DIRECTION:
Return the items below exactly as they appear, from the line with "Task: Open Drukuj from the backstage menu" to the line with "coord(384,131)", both lines included.

>> START RECORDS TO PROCESS

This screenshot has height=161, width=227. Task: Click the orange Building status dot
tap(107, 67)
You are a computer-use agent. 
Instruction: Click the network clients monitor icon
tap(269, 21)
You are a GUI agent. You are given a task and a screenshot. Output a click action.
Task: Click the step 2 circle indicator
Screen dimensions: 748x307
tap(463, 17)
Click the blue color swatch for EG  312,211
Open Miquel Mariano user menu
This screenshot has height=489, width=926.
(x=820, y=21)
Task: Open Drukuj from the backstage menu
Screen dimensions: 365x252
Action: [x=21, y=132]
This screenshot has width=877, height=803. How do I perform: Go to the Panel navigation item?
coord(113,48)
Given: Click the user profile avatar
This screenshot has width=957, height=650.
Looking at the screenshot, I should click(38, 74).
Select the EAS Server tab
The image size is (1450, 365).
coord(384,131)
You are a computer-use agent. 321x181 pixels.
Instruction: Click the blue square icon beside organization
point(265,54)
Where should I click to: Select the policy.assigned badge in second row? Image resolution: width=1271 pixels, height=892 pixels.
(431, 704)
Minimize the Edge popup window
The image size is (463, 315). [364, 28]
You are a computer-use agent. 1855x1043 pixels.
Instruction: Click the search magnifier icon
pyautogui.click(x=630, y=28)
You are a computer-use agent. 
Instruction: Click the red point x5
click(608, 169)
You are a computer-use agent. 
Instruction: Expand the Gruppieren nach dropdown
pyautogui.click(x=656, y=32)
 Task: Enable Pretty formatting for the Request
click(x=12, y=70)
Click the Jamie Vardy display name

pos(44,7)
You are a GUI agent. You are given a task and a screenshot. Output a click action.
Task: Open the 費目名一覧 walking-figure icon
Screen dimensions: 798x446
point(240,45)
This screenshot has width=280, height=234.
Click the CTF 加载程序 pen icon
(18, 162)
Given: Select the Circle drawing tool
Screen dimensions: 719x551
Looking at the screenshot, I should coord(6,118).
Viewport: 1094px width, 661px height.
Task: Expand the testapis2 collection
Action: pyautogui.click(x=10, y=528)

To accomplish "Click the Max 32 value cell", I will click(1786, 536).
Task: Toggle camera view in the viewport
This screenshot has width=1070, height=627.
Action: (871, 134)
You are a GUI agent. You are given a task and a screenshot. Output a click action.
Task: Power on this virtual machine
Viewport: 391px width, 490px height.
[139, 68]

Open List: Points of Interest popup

>> END RECORDS TO PROCESS

SOLVED PROBLEM:
Task: Open Drukuj from the backstage menu
Screen dimensions: 365x252
Action: [x=21, y=132]
This screenshot has width=877, height=803. How do I perform: Go to the Panel navigation item?
coord(113,48)
Given: Click the user profile avatar
This screenshot has width=957, height=650.
Looking at the screenshot, I should click(38, 74).
Select the EAS Server tab
The image size is (1450, 365).
coord(384,131)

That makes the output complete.